The QCArchive project sets out to answer the fundamental question of “How do we compile, aggregate, query, and share quantum chemistry data to accelerate the understanding of new method performance, to facilitate the fitting of novel force fields, and to support the incredible data needs of machine learning for computational molecular science?”
The QCArchive project is made up of three primary tools:
QCSchema - A key/value schema for quantum chemistry.
QCEngine - A computational middleware providing IO to a variety of quantum chemistry programs.
QCFractal - A distributed compute and database platform powered by QCEngine and QCSchema.
The tools aim to provide an environment to facilitate the following goals:
Assist the computational molecular sciences (CMS) community in becoming more data-driven and statistical in nature.
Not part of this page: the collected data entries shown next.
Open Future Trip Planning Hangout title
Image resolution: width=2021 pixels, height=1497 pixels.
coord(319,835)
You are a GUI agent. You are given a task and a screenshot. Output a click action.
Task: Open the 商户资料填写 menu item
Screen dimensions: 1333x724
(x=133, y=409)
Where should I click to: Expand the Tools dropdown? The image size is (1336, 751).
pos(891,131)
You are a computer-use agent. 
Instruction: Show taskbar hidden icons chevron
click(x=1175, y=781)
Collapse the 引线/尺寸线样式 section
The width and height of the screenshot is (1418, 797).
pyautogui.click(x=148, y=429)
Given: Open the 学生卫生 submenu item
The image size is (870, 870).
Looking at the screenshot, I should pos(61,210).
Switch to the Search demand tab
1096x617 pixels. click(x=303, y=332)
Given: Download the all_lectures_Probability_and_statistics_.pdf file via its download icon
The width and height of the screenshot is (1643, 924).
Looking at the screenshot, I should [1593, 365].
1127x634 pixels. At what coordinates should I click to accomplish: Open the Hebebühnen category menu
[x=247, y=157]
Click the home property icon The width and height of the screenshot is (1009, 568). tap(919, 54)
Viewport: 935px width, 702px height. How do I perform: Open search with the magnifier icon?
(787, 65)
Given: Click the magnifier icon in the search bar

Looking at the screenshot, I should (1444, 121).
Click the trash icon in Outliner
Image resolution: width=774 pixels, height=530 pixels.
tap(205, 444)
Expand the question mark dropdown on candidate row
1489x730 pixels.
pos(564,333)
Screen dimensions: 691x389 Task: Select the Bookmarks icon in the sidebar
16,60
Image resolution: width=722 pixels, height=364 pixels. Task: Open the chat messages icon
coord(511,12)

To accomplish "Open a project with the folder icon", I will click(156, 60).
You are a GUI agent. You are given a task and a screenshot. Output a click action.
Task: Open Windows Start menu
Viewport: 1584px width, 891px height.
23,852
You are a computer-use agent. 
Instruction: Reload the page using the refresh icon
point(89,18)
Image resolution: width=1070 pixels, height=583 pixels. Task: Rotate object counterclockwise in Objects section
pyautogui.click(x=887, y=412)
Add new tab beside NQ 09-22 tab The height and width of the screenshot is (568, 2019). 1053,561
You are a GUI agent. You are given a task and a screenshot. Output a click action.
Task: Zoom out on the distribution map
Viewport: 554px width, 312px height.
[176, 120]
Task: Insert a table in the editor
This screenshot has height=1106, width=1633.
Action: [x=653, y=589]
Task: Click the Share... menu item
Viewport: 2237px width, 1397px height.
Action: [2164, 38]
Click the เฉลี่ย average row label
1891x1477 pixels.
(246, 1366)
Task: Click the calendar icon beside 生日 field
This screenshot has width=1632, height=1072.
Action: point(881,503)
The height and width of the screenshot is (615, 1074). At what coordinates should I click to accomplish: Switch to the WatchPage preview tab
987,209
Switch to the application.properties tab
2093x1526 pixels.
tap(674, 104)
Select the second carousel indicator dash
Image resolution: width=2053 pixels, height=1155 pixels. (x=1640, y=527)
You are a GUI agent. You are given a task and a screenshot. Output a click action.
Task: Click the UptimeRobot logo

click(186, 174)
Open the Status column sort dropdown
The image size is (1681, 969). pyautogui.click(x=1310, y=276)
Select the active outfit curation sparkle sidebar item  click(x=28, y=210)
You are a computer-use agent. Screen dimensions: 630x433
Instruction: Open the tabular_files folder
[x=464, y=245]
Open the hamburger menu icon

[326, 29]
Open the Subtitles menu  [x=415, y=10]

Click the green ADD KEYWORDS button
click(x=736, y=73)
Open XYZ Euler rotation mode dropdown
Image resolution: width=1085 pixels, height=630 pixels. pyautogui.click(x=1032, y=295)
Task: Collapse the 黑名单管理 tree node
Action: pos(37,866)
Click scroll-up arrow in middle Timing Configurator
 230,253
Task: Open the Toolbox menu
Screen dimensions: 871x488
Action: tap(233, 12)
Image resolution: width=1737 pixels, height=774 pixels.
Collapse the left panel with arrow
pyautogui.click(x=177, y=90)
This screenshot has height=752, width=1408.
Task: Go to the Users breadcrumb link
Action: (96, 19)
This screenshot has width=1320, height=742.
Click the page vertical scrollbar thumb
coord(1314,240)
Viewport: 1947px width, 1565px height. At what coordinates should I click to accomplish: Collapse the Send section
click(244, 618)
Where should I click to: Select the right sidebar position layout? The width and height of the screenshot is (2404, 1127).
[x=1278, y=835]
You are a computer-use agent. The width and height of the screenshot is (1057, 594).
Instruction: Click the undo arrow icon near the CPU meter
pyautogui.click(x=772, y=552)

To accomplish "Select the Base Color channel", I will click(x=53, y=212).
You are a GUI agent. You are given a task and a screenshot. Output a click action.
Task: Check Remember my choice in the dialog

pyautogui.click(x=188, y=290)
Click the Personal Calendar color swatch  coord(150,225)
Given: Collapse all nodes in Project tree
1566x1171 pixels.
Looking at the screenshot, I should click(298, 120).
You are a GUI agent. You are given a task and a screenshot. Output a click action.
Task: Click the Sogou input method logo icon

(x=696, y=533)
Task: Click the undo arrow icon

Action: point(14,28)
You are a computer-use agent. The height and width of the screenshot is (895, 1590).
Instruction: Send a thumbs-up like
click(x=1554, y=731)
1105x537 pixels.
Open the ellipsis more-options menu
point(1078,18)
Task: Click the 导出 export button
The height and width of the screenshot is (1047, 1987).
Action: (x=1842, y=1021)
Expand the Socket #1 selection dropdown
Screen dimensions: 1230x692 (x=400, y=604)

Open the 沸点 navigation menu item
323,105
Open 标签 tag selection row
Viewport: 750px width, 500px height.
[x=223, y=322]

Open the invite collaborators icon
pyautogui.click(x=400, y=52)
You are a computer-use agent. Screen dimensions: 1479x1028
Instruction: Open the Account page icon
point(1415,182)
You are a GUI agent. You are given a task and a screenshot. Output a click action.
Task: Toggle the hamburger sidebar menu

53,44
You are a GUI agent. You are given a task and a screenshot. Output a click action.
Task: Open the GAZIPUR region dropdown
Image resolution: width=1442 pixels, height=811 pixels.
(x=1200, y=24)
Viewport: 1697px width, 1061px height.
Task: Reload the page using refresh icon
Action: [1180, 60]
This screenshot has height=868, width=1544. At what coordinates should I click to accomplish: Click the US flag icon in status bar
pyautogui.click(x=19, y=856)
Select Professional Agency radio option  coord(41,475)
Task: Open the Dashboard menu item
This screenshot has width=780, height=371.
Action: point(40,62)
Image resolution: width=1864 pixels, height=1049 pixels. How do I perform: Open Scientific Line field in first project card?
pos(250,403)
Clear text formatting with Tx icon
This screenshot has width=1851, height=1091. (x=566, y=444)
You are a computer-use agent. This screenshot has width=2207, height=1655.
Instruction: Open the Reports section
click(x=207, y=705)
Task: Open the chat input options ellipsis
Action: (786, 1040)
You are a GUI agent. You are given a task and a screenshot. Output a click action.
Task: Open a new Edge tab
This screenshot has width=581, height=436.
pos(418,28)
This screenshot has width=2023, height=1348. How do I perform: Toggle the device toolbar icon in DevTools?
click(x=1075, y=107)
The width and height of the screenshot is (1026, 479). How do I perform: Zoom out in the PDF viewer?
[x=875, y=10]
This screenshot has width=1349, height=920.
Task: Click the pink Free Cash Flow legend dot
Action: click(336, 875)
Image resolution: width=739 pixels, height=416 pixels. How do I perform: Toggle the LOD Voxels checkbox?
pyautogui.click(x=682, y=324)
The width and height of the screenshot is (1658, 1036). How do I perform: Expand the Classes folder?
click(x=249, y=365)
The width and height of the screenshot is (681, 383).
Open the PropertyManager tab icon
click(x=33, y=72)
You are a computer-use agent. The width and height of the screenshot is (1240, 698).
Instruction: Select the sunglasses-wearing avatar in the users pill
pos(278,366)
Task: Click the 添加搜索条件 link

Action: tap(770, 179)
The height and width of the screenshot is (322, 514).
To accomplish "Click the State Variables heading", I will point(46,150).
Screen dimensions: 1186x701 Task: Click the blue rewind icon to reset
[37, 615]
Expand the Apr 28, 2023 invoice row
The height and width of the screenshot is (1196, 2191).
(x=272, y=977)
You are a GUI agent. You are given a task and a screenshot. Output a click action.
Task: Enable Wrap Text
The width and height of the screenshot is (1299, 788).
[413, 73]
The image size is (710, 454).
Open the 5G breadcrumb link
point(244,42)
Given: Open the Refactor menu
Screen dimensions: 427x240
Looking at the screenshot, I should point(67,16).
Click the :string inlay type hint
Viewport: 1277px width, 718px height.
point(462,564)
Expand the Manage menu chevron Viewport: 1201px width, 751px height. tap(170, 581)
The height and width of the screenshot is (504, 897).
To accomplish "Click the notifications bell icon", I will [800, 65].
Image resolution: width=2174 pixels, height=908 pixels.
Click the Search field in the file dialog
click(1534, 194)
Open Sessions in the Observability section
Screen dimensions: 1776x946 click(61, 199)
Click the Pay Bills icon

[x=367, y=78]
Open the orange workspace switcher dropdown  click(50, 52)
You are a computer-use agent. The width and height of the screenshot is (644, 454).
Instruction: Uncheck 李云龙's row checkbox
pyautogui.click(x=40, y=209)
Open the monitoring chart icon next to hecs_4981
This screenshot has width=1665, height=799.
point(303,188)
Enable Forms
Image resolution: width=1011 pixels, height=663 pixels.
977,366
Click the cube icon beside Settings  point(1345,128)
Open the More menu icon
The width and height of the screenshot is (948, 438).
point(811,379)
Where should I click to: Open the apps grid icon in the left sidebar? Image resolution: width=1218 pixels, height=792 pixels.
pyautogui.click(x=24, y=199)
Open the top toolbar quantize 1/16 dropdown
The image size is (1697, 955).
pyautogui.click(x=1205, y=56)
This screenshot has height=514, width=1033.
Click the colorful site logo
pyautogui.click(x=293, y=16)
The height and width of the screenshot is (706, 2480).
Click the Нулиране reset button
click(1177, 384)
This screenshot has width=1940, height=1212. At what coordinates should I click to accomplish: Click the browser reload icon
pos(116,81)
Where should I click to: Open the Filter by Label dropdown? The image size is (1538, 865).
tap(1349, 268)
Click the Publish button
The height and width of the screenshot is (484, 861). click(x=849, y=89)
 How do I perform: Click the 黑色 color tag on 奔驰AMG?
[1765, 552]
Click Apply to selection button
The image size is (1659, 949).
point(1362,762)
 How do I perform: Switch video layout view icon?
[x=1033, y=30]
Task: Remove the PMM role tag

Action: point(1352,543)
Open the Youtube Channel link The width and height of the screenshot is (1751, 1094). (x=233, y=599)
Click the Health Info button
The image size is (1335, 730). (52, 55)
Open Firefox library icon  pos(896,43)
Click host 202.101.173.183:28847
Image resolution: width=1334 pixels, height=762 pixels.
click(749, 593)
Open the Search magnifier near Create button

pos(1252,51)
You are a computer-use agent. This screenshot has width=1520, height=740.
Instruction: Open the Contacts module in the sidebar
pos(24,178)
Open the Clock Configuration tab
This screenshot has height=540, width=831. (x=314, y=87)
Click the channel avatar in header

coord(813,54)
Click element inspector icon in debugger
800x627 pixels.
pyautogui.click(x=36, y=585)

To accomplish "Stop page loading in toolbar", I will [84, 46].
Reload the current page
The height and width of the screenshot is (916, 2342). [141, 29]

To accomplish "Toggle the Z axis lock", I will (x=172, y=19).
Provide community-driven, multi-use quantum chemistry databases that the CMS community can access free of charge.
Support QC data requirements of the Open Force Field Consortium.
Support upcoming machine learning initiatives.
Provide all current major QC databases in a universal format (S22, GMTMKN55).
Provide container-based programs whereby community members can contribute computational time toward chosen portions of the database.
Work directly with popular database manipulation front ends to provide their data backend requirements.
To the extent possible, build tools in reusable pieces that can be reappropriated for general use.
An initial design document can be found here.
Timeline: 2019-01-15 - Future¶
The roadmap is in progress.
Timeline: 2018-08-23 to 2019-01-15¶
This roadmap lays out the first six months of development from the end of 2018 continuing into early 2019. Targets focus primarily on the initial capabilities of the project and building out an extensible core.
Use Case: OpenFF Torsion Scans¶
Collaborators: Open Force Field Consortium
Document: UC: Torsion Scans.
The Open Force Field Group Consortium aims to democratize the fitting and generation of data within the force field community by providing open source toolkits and open datasets. The QCArchive project supports the following workflow:
Use Case: Reference Databases¶
Collaborators: Sherrill Group (Georgia Tech)
Document: UC: Reference Databases.
Reference datasets form the core of understanding the performance of more approximate methods in quantum chemistry. These datasets are growing in size and publication rate, as new ideas and theories are applied to increasing chemical diversity requirements.
Reference datasets are often found in an assortment of CSV, PDF, and raw ASCII files. The diverse formats make harvesting (or even using) these benchmarks onerous, yet they are fundamental to our understanding of popular and approximate methods. To our knowledge, aggregating these quantum chemistry references has only been tried rarely and without to significant effect. Please examine the BegDB and the BFDb projects for current examples.
The QCArchive project will construct a framework to make the computation and storage of datasets as painless as possible. These tools can also be used to distribute reference datasets. Finally, by encoding many data best practices such as computational provenance and reference tracking, these datasets enhance the reproducibility of downstream research.
To facilitate the rapid evolution of features, a release will be created on the first of every month. The next five releases will have the following foci:
Release 2018-09-01: Rapid evolution of feature set and overall structure
Release 2018-10-01: Working examples that facilitate use-cases.
Release 2018-11-01: Backend optimization and cleanup.
Release 2018-12-01: Security, database optimization, and documentation.
Release 2019-01-15: Remaining issues for a first release.